Given instruction: According to the operations Saturday announcement, what date do sign-ups close?
┌─ Excerpt
Saturday, May 16, 2020

The 2nd Annual Potomac Operations Saturday will be held on May 16, 2020.It is simple to participate. Just send an e-mail (ocrr@comcast.net) listing which of the layouts or layout below on which you would like to operate. We can handle up to 40 operators and if that isn’t enough, we will get another layout or two. Sign-ups close May 1. Morning sessions will run 9 to 12. Afternoon sessions will run 2 to 5.

You are welcome whether you are brand new to ops or an old head. You can sign up for two, we promise you will get one, and will try to make sure you also get your second choice. We have layouts in both Virginia and Maryland, but you can pick the layouts you want regardless of where you live. When sign ups close on May 1, we will let you know your layouts; and hosts will contact you with addresses and other information that will help make the day fun for everyone.

Here’s the schedule for May 16:

Marshall Abrams – Silver Spring, Maryland, AM (6 spaces)
Pete and Jane Clark – Damascus, Maryland, PM (6 spaces)
Cam Green – Broad Run, Virginia, PM (10-12 spaces)
Bryan Kidd – Nokesville, Virginia (10 spaces)
Brian Sheron – Poolesville, Maryland, AM (6 spaces)

Marshall Abrams, Abrams Railroad Empire (ARE), HO scale:

Operations on the ARE are governed by "Employee Instructions," computer-generated switch lists and route instructions. Most of the operation on the ARE is concerned with local switching in towns and yards.These switching jobs involve delivering cars to specific industries and picking up other specific cars from those industries, all under constraints of available track and cars at those industries. Several of the jobs can be considered switching puzzles.
There are some point-to-point routes where the operator must set turnouts to follow the assigned routes. Many of the through trains are broken down when they arrive at their destinations.
There's lots more on the ARE web page at http://abrams-railroad.potomac-nmra.org/ .
Pete and Jane Clark, East Broadtop, Hon3: This fully sceniced coal hauling narrow gauge model railroad runs from Mt. Union, Pa. through Orbisonia where the main yard, shops and iron furnace are located, and on to the mining town of Robertsdale. Jobs include crews for several coal and mixed freight trains, a passenger train, iron furnace shifter and dispatcher. New since the Great Model Railroads 2016 cover article is a branch line that includes the towns of Shade Gap and Neelyton. The layout is HOn3, and uses TT&O, and card cards. Track plan and article in the 2016 Great Model Railroads.

Cam Green, Maine Central, HO scale:

Cam’s railroad simulates the operations of the Maine Central Railroad between Yarmouth Junction and East Augusta in the mid to late 1970’s. Modeled sections of Maine Central: Lower Road Between Yarmouth Junction and Augusta, ME. Lewiston Lower Branch; Cobbosseecontee Branch; Rockland Branch (Staging only).
└─
┌─ Stored data
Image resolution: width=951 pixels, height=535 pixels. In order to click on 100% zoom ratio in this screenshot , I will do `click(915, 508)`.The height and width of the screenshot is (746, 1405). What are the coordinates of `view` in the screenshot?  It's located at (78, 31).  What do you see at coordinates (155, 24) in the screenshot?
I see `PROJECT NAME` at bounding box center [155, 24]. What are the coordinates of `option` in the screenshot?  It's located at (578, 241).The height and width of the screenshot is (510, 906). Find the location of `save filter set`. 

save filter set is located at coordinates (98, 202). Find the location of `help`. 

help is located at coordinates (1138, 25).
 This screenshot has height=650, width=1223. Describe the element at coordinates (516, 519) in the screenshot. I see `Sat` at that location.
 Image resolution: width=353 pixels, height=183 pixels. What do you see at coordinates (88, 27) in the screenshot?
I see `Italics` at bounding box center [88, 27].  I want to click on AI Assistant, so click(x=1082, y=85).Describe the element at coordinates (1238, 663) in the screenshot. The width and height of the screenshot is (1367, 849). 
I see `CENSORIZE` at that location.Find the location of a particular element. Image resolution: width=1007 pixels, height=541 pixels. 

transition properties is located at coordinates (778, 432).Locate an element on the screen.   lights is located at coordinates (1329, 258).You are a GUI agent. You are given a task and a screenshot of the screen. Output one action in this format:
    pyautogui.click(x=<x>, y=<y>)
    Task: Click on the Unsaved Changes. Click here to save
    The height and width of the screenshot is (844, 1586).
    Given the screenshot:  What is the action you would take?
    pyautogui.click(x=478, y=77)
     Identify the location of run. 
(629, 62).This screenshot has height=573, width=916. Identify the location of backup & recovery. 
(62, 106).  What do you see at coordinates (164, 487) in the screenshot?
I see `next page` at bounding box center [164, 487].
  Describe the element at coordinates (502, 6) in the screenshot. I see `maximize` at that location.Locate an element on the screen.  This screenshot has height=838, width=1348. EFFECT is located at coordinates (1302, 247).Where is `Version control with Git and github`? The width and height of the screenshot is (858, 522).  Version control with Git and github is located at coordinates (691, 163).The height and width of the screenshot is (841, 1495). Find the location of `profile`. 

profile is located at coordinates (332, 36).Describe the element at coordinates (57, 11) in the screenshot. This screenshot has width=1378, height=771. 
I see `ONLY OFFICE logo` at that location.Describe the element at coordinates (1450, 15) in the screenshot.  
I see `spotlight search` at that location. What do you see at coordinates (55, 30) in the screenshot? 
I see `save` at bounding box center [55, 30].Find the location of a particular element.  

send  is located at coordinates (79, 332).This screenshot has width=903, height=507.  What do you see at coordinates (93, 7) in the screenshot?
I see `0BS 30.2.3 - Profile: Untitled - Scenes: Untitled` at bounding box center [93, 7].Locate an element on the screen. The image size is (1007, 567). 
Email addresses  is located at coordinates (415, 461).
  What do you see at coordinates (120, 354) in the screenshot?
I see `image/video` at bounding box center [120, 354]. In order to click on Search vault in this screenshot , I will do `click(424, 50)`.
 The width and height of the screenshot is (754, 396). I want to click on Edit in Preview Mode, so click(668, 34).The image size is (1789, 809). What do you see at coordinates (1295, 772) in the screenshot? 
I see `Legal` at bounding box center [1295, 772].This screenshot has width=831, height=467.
└─
Written solution: May 1